The owner of the Daily Mail newspaper and MailOnline posted a statutory loss before tax of £122mln in the year to September 30, compared to £202mln last year, including impairment charges and exceptional costs related to its reorganisation and joint ventures.
The prior year’s profits gained from the disposal of regional newspaper publisher Local World and e-commerce business Wowcher.
This year’s statutory earnings per share rose to 97.8p from 57.8p in 2016, boosted by the proceeds of cutting the group’s controlling stake in financial information service Euromoney to 49% from 67%.
Net debt decreased by £214mln during the year to £464mln, in part thanks to the reduced stake in Euromoney.
Excluding disposals and exceptional costs, the company delivered pre-tax profit of £226mln, though this was down 13% on the previous year.
MailOnline the saviour amid weak newspaper ad revenues
Revenue was broadly flat on an underlying adjusted basis at £1.6bn and statutory revenue, excluding Euromoney, edged up 3% to £1.5bn.
Strong underlying revenue growth of 20% in MailOnline mitigated a 4% decrease at the Daily Mail and The Mail on Sunday newspapers.
The company said tough newspaper advertising market conditions “eased a little”, with underlying print advertising falling 5%, compared to a 12% drop last year. However, circulation volumes continued to fall at its newspapers.
────
**INSTRUCTIONS**
A. Answer these questions using the report on the Daily Mail owner's annual results:
(i) What statutory loss before tax did the company post for the year to September 30?
(ii) What was net debt at the end of the year?
(iii) By what percentage did underlying print advertising fall?
B. Extend the report on the Daily Mail owner's annual results with the next few sentences after its final line.
The material that follows was taken from a separate source and has no connection to the report above.
────
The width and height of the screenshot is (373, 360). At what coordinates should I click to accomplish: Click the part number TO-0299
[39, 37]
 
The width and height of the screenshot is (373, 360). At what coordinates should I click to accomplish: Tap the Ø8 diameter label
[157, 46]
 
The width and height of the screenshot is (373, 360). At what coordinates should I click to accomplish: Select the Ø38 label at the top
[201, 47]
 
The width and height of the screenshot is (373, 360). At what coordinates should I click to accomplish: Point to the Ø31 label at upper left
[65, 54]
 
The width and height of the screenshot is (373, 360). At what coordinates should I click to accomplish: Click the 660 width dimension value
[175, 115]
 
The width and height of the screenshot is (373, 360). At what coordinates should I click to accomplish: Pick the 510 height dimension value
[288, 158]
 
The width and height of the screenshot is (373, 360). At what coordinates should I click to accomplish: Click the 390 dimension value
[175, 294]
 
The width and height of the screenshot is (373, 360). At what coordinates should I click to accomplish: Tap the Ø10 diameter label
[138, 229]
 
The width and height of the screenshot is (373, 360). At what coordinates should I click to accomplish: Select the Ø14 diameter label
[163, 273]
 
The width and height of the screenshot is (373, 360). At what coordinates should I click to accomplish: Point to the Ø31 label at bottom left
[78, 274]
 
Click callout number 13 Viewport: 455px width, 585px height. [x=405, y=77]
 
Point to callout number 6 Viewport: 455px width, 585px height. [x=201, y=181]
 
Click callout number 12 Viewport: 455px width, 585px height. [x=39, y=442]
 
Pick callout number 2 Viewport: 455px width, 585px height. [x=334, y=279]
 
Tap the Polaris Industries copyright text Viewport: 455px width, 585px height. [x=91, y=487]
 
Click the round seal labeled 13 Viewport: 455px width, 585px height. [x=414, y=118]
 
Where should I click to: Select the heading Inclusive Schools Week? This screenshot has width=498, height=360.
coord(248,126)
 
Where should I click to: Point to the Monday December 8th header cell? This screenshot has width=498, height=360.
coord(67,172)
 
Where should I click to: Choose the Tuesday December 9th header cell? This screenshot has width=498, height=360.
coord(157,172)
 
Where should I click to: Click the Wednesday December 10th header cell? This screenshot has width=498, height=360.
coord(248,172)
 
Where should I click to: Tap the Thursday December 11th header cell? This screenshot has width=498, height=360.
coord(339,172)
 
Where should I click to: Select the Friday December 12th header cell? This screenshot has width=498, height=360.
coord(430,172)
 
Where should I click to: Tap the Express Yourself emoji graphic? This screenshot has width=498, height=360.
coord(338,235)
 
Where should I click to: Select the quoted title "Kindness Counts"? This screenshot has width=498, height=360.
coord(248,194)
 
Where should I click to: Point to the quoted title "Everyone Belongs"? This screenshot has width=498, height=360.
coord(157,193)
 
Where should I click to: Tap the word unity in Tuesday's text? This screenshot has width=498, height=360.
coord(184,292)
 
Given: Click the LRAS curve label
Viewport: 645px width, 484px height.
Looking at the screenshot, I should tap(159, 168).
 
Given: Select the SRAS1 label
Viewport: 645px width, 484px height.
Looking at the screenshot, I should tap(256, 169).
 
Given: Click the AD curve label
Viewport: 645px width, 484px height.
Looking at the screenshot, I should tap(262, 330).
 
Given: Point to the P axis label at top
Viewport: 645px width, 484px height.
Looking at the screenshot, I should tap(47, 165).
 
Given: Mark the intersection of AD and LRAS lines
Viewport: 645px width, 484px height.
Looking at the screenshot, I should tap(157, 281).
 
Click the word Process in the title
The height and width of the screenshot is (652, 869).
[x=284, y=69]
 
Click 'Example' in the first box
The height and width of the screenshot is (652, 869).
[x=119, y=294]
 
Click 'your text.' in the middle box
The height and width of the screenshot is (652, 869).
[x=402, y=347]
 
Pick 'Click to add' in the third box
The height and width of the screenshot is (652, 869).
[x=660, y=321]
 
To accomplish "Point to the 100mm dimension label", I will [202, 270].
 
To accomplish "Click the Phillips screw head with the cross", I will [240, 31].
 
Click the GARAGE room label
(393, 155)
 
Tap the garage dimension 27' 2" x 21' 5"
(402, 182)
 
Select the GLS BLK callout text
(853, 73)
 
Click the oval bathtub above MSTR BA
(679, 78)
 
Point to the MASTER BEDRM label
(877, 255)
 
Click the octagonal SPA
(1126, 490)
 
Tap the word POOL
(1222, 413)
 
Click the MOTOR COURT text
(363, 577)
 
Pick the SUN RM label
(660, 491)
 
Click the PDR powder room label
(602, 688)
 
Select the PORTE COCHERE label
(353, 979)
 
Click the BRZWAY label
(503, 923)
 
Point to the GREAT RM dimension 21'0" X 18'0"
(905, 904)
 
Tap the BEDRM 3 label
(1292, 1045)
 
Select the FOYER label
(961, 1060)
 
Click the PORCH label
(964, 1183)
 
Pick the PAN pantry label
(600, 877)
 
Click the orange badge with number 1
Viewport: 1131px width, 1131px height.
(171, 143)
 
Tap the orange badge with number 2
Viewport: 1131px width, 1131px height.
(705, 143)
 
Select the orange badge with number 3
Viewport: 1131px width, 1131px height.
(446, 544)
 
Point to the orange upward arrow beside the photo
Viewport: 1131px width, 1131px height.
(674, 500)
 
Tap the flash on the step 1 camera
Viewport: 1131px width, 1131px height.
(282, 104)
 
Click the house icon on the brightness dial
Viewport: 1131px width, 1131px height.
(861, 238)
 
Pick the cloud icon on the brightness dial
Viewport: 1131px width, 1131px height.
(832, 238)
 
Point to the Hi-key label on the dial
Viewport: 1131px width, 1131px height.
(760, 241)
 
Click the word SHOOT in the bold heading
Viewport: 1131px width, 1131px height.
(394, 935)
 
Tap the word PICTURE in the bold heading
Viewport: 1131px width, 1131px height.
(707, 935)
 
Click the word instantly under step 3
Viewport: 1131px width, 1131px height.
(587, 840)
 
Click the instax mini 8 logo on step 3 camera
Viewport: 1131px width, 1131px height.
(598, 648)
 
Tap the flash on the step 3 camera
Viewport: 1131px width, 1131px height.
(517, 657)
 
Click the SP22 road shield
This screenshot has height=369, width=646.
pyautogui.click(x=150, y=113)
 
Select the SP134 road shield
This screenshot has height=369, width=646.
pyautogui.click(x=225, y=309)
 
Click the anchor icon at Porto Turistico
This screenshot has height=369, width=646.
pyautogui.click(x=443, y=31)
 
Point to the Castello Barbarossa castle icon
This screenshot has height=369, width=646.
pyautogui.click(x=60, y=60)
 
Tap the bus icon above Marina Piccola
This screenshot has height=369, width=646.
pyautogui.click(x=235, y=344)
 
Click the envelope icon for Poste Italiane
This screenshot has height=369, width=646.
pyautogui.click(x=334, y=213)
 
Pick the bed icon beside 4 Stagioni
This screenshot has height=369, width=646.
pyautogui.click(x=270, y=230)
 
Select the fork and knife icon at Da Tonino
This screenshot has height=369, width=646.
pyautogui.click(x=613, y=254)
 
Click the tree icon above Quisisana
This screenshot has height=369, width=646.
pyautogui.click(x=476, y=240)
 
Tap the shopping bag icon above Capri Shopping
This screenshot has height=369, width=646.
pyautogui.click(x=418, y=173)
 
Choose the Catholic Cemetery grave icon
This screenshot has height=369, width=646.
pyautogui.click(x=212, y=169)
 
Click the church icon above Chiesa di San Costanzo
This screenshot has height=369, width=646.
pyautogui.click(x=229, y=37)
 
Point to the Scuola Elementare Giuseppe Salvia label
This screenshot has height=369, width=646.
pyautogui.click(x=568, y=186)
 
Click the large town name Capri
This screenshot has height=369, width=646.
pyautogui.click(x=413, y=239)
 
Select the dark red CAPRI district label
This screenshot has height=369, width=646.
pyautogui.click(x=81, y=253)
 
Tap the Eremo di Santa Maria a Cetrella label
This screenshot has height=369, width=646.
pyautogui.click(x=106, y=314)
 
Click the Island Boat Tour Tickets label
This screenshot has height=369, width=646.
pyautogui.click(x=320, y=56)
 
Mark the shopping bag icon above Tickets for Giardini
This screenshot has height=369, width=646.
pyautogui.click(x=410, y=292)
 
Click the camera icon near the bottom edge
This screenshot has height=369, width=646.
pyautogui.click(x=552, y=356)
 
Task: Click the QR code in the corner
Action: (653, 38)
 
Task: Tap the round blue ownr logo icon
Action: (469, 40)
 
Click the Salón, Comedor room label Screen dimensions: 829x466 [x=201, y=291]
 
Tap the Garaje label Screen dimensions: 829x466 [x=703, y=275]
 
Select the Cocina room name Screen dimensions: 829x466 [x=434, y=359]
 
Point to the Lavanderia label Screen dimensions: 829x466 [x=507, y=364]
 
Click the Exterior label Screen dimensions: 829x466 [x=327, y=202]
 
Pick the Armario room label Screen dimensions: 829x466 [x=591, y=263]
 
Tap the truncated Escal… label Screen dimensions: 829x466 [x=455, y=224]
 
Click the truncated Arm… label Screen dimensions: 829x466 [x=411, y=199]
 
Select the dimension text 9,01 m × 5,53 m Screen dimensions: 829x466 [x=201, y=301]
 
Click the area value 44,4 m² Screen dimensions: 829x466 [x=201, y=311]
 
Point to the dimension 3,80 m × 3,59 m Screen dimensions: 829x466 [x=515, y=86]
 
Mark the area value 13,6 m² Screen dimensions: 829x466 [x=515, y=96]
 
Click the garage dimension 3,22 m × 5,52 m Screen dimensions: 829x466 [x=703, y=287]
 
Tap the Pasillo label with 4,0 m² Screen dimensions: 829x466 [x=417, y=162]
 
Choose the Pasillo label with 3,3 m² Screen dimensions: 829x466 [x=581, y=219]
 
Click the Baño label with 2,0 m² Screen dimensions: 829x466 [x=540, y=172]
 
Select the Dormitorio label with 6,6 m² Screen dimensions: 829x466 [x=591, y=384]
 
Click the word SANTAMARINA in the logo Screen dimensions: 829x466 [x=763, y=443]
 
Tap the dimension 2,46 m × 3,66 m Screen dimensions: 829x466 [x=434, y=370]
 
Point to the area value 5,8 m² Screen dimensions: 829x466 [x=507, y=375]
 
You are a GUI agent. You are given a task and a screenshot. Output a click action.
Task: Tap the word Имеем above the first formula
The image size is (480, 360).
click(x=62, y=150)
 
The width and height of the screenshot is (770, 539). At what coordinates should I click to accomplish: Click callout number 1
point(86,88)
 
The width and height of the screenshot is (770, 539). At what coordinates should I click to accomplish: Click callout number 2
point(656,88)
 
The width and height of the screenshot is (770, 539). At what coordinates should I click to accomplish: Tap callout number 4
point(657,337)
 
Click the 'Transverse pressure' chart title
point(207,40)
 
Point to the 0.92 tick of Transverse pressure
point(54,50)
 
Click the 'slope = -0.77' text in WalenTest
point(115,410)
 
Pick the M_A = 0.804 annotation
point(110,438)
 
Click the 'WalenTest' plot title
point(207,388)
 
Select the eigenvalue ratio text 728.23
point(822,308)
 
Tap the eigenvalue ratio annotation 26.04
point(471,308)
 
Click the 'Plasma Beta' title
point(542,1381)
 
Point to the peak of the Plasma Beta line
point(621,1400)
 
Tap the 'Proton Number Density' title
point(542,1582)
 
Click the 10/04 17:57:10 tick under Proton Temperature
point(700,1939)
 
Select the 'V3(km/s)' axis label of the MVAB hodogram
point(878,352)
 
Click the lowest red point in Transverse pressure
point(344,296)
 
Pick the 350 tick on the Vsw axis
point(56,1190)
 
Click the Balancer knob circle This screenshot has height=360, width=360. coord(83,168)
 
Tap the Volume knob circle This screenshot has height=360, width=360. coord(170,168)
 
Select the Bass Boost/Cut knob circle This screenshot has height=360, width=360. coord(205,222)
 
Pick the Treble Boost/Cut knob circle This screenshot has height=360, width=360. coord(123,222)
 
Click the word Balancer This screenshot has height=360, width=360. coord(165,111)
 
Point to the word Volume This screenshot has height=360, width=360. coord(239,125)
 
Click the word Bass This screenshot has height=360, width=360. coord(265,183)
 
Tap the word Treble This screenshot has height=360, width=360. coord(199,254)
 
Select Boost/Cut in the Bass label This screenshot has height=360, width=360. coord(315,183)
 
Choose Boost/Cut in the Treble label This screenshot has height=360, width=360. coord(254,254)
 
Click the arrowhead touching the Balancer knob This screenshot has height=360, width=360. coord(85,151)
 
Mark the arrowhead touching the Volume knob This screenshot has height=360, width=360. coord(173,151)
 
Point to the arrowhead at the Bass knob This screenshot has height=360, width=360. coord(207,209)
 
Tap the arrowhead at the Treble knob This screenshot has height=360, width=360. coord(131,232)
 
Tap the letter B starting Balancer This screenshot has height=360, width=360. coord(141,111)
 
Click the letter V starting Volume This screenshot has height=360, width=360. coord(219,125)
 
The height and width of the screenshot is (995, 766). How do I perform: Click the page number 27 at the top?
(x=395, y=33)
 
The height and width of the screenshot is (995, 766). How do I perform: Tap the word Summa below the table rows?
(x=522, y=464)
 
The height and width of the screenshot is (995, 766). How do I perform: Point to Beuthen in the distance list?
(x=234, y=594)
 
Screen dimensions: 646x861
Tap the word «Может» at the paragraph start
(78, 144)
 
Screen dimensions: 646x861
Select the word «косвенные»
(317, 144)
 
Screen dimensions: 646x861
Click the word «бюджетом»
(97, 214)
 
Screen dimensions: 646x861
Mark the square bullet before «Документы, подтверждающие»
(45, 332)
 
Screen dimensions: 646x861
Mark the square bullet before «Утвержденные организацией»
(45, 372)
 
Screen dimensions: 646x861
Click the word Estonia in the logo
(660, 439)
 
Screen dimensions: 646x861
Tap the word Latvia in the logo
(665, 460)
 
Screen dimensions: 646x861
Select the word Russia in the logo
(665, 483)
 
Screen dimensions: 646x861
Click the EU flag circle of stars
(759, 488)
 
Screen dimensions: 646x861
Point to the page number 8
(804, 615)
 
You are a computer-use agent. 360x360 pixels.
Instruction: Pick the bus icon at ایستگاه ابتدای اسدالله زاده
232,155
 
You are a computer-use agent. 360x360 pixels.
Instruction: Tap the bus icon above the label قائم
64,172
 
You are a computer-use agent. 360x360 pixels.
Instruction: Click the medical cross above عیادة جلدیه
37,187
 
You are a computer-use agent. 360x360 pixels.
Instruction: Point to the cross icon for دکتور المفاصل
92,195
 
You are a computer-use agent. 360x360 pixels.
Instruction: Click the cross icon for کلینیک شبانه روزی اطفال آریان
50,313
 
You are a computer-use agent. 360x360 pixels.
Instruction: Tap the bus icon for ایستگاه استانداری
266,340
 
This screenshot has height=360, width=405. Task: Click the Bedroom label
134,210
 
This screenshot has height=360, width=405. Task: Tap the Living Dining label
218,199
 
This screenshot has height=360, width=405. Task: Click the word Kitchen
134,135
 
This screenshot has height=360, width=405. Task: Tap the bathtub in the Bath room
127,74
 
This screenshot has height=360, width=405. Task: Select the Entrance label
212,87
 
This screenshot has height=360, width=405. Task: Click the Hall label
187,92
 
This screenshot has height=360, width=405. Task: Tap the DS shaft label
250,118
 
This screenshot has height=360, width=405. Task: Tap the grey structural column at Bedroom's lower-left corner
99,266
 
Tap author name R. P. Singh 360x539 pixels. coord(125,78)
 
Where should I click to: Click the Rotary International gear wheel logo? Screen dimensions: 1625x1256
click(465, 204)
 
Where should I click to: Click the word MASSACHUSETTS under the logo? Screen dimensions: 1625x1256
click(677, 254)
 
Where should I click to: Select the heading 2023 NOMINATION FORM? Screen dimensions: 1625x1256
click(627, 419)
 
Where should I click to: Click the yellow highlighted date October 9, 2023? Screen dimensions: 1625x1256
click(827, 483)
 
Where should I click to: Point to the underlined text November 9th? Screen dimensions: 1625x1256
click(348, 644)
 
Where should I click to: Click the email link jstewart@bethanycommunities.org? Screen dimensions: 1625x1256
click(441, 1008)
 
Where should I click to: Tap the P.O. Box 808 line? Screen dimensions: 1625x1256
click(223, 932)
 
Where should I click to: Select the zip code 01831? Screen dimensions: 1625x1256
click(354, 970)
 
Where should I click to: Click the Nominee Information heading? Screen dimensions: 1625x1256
────
**RESPONSES FOR EACH TASK**
A.
(i) £122mln
(ii) £464mln
(iii) 5%

B.
The DMG Media division, which is home to its newspapers and website, delivered a 10% increase in underlying operating profit of £77mln as the MailOnline moved into a profit in the final quarter and the group cut costs in the newspaper businesses with the closure of its Didcot printing plant.
Looking ahead, advertising revenues are “likely to remain volatile” in the DMG Media division as it expects declines in newspaper circulation volumes and print advertising to continue to offset digital advertising growth.
The dividend per share was raised to 22.7p from 22.0p.
“The board is confident that the new strategy and strong balance sheet will, over the medium term, generate consistent earnings growth that will underpin DMGT's long-standing commitment to deliver sustainable annual real dividend growth,” said chief executive Paul Zwillenberg.
Liberum downgrades DMGT
Liberum downgraded its rating on the stock to ‘hold’ from ‘buy’ and cut its target price to 765p from 785p. The broker said while the full year results were broadly in line with its forecasts and the news that MailOnline has moved into profitability may be taken well, it is “concerned about the guidance”.
“What is clear is that DMGT faces another year of ‘transformation’ but it is not entirely clear when we will get the acceleration of top-line growth,” it said.
Shares fell 24.50% to 530p in morning trading.